What Strategic Autonomy Really Tests

Strategic autonomy is often discussed as a question of direction: where Europe should position itself in a more unstable world. But the deeper test it poses is temporal rather than directional. It asks whether Europe can sustain responsibility over time, not just assert it in moments of urgency.
This is where many systems falter.
Most political orders are capable of short bursts of coherence. They can mobilise in crisis, centralise authority, and act decisively when shock compresses disagreement. What distinguishes resilient systems from brittle ones is not how they perform under immediate pressure, but how they endure once attention fades, costs accumulate, and uncertainty becomes routine.
Strategic autonomy is a long game. Energy transitions, defence capacity, technological governance, demographic change: these are generational projects. They do not reward dramatic announcements or symbolic gestures. They demand patience, consistency, and the ability to carry unresolved tension without constant recalibration.
The risk Europe faces is not that it will choose the wrong strategy, but that it will treat autonomy as an episodic response to crisis rather than as a sustained condition of responsibility. When that happens, autonomy oscillates. It surges when threat feels acute, then recedes as fatigue sets in. Commitments are made, softened, deferred, or quietly abandoned. The system remains active, but direction blurs.
This pattern is familiar because it mirrors a deeper habit: passing responsibility forward rather than embedding it.
Europe has been extraordinarily effective at building institutions that prevent catastrophe. It has been less effective at designing processes that carry responsibility across time from one political cycle to the next, from one generation to another.
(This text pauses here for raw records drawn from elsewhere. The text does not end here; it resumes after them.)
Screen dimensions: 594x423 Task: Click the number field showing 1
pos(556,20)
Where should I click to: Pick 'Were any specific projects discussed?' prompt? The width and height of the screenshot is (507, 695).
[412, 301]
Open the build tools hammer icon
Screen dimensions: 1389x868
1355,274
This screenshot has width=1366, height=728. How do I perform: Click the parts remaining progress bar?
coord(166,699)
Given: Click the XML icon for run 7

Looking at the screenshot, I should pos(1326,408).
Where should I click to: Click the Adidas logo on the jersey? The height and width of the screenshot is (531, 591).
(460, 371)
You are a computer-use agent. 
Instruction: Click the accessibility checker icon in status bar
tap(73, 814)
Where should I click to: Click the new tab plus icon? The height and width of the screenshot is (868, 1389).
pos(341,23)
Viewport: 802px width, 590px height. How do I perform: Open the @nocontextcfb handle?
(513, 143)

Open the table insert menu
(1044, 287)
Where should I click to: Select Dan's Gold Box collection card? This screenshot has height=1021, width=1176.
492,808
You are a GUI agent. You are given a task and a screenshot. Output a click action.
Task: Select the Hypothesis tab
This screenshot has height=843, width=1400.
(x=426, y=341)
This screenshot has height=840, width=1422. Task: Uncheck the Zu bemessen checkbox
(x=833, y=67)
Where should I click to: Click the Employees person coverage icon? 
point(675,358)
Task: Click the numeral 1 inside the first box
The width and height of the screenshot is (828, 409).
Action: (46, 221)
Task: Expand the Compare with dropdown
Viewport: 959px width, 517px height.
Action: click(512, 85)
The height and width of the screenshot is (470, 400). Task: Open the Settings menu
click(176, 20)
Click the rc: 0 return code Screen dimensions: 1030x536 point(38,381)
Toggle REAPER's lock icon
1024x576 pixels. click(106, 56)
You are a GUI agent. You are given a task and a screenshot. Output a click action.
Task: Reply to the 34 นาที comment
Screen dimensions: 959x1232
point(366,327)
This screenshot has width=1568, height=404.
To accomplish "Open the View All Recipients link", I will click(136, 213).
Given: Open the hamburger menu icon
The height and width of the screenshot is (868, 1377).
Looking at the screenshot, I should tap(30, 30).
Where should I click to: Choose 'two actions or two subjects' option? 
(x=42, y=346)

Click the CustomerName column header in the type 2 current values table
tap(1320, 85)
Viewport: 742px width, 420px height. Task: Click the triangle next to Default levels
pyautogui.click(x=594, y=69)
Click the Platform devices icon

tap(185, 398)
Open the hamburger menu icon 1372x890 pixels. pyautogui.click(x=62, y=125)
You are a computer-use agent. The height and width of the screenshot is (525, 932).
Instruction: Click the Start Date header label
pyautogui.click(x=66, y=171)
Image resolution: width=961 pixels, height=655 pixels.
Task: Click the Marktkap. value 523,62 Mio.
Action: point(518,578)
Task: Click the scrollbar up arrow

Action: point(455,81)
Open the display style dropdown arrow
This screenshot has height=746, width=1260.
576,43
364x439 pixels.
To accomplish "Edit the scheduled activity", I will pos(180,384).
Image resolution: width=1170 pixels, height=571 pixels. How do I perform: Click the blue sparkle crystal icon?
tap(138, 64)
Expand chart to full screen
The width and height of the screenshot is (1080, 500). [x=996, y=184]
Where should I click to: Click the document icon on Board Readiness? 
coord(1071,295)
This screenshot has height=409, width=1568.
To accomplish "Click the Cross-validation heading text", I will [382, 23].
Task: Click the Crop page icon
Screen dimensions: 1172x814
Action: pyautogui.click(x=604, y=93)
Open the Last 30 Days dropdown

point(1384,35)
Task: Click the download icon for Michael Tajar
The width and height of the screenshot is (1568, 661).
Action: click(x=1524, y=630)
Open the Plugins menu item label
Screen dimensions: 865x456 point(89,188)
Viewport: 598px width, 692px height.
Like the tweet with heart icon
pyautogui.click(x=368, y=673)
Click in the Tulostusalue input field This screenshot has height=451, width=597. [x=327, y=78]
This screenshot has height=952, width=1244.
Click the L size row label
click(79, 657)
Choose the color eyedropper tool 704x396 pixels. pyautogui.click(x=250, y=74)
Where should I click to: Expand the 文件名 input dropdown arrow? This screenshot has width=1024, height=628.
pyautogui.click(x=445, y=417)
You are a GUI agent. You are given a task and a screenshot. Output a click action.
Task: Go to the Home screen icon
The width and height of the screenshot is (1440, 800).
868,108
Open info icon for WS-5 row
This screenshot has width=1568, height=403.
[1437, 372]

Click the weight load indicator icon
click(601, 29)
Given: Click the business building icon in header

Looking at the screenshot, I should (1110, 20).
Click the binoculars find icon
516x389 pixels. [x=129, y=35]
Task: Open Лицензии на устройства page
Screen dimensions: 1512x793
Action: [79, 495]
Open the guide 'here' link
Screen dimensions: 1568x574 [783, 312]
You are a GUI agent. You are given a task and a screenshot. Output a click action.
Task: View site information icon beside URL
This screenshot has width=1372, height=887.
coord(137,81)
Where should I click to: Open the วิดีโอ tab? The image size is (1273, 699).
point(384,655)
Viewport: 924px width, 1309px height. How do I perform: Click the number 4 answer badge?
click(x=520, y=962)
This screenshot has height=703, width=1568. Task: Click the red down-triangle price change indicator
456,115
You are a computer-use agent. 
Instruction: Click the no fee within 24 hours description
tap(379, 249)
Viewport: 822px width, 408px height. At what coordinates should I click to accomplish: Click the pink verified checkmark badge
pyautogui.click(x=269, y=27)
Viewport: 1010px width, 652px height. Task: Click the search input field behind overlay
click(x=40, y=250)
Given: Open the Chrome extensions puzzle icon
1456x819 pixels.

Strategic autonomy exposes this gap because it cannot be postponed without consequence. It forces choices that linger.
What ultimately determines whether autonomy stabilises or destabilises Europe is not capability alone, but inheritance: whether responsibility is internalised as a shared condition, or treated as an exceptional burden to be managed by institutions on behalf of society.
A system that inherits responsibility well does not need constant reassurance. It does not require every decision to be justified as emergency or inevitability. It can tolerate ambiguity without fracturing, disagreement without delegitimisation, and loss without retreat. Its strength lies not in certainty, but in continuity.
This is why the most consequential question strategic autonomy raises is not about power, but about adulthood.
Can Europe move from a model in which responsibility is buffered, delayed, or externalised, to one in which responsibility is consciously carried by institutions and by publics, over time? Can it treat autonomy not as insulation from the world, but as the capacity to remain present to it without panic or denial?
These are not questions strategy papers can answer. But they are questions Europe cannot avoid.
So rather than ending with prescriptions, it is more honest to end with the work still open, and with the questions that determine whether strategic autonomy becomes a source of coherence or fragility:
– What capacities must a society develop before it can responsibly exercise power?
– Where have we invested in capability faster than in collective readiness?
– What would strategic autonomy look like if it were designed not just for citizens, but with them, across time?
– And for those looking at Europe from other regions of the world: does this framing resonate at all? Are these questions relevant elsewhere? How? Or is strategic autonomy being debated in fundamentally different terms?